**GIVEN INSTRUCTION**
Turn the lines below, beginning at the line that contains "You are a GUI" and stopping after the line that contains "point(447,431)", into a Markdown table with the columns "Row" and "Line". Omit blank lines.

**THE RECORDS**
↓↓↓

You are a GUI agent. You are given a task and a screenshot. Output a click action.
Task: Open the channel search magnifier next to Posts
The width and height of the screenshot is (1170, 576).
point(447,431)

↑↑↑
↓↓↓

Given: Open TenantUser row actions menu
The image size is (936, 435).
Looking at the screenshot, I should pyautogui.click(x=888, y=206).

↑↑↑
↓↓↓

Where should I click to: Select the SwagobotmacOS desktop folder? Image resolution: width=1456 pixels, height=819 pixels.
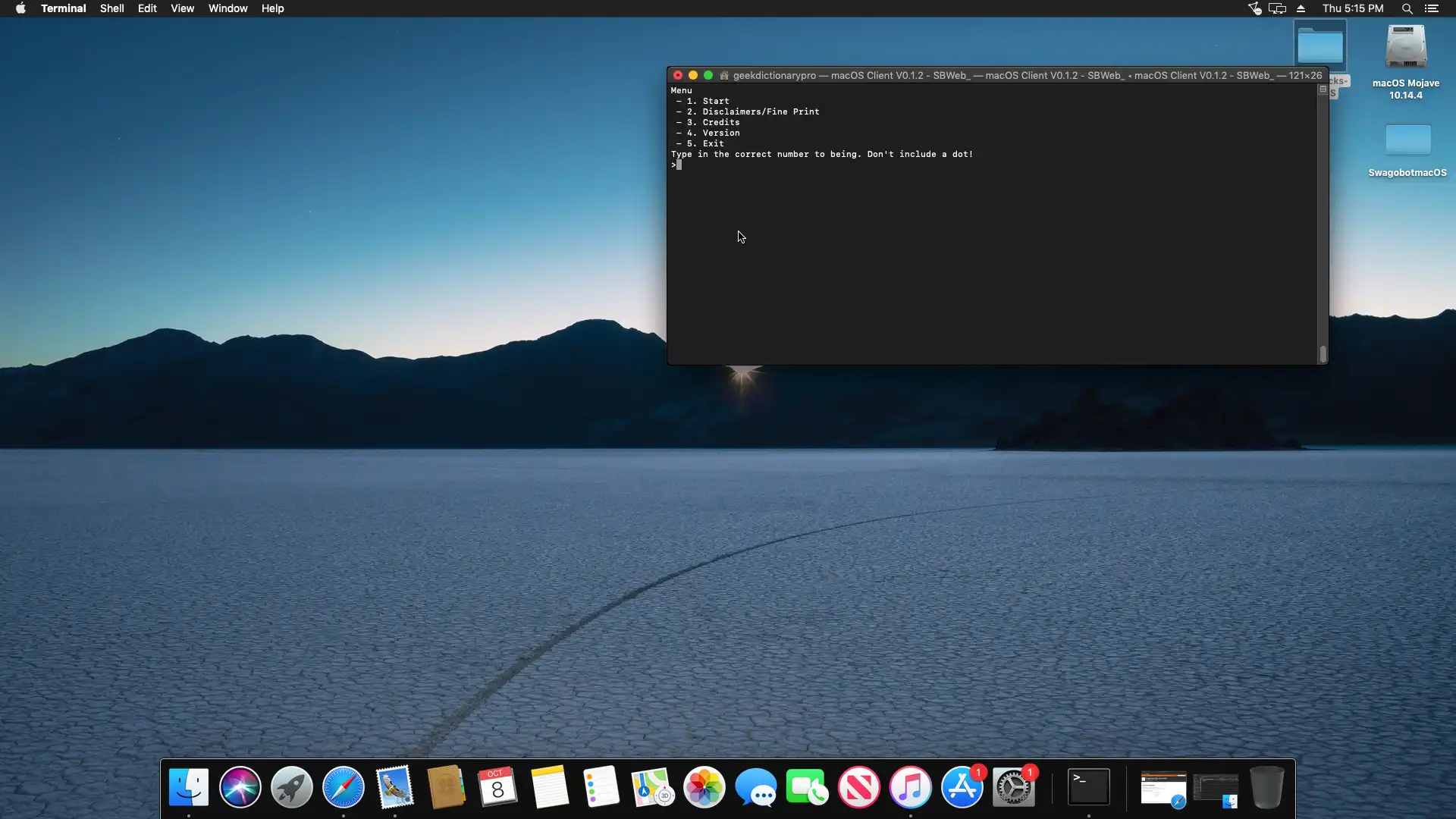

↑↑↑

**RESULT FOR THIS TASK**
| Row | Line |
|---|---|
| 1 | You are a GUI agent. You are given a task and a screenshot. Output a click action. |
| 2 | Task: Open the channel search magnifier next to Posts |
| 3 | The width and height of the screenshot is (1170, 576). |
| 4 | point(447,431) |